▸ CUPLIKAN DOKUMEN:

Omnibus Law dan Demokrasi Deliberatif

Kamis, 27 Februari 2020 – 22:40 WIB
Ketua Umum DPP GMNI 2019-2022, Arjuna Putra Aldino. Foto: Dokpri for JPNN.com

jpnn.com - Oleh: Arjuna Putra Aldino

Ketua Umum DPP GMNI 2019-2022

BACA JUGA: Tidak Ada Penghapusan soal Amdal di RUU Omnibus Law

Pemerintah saat ini sedang melakukan upaya reformasi hukum berupa Omnibus Law. Skema hukum ini diambil dalam rangka untuk menarik investasi mengingat pemerintah selama ini belum mampu secara maksimal mendongkrak laju investasi untuk masuk ke Indonesia.

▸ SOAL LATIHAN:
[1] Ringkaslah paragraf artikel yang diawali "Pemerintah saat ini sedang" tanpa menghilangkan fakta pokoknya.
[2] Ubahlah seluruh bagian artikel mulai dari "Omnibus Law dan" sampai dengan "masuk ke Indonesia." dengan mengganti "reformasi hukum" menjadi "pembaruan hukum".
Entri berikut tidak diperlukan.

▸ BAHAN:
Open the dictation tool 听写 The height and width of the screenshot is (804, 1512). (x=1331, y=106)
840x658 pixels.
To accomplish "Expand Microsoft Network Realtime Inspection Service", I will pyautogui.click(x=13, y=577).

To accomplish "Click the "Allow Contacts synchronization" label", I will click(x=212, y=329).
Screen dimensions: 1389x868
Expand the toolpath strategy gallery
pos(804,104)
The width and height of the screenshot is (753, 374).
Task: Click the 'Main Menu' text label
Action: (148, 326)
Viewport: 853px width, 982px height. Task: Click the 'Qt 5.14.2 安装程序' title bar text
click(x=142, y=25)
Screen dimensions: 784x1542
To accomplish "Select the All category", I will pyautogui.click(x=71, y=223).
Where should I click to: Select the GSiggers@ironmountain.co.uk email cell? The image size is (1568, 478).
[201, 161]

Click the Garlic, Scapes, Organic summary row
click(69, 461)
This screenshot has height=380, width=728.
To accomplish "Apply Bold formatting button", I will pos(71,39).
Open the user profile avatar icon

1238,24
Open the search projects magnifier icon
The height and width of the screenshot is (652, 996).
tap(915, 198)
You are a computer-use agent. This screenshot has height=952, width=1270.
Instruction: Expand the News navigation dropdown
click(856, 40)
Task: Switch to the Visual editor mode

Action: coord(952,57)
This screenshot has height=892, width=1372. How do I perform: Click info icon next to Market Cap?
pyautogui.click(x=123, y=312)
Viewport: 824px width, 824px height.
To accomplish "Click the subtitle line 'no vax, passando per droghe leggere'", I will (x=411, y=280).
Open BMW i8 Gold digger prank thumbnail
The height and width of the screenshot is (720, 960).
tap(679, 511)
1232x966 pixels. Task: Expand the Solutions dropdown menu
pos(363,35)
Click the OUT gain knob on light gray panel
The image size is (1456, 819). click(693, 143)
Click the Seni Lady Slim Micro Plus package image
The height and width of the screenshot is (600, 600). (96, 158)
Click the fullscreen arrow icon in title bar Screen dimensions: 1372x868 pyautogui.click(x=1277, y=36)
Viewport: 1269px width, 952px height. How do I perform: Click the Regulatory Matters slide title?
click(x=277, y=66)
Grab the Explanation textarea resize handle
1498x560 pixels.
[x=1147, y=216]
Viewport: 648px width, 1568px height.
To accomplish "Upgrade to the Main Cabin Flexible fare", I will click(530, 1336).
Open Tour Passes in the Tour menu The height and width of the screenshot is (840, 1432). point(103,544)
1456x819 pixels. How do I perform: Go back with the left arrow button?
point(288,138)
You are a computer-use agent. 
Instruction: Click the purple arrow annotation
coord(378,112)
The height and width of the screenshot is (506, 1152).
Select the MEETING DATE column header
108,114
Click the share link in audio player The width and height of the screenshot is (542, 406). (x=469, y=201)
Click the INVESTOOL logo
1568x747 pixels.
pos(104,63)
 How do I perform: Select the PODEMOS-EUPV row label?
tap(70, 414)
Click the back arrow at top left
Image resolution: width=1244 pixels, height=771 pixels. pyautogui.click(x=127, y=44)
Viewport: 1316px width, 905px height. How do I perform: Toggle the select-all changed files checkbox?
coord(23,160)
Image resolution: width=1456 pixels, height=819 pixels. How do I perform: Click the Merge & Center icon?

▸ PEMBAHASAN SOAL:
[1] Pemerintah sedang mereformasi hukum melalui Omnibus Law untuk menarik investasi, karena selama ini belum mampu mendongkrak laju investasi ke Indonesia secara maksimal.

[2]
Omnibus Law dan Demokrasi Deliberatif

Kamis, 27 Februari 2020 – 22:40 WIB
Ketua Umum DPP GMNI 2019-2022, Arjuna Putra Aldino. Foto: Dokpri for JPNN.com

jpnn.com - Oleh: Arjuna Putra Aldino

Ketua Umum DPP GMNI 2019-2022

BACA JUGA: Tidak Ada Penghapusan soal Amdal di RUU Omnibus Law

Pemerintah saat ini sedang melakukan upaya pembaruan hukum berupa Omnibus Law. Skema hukum ini diambil dalam rangka untuk menarik investasi mengingat pemerintah selama ini belum mampu secara maksimal mendongkrak laju investasi untuk masuk ke Indonesia.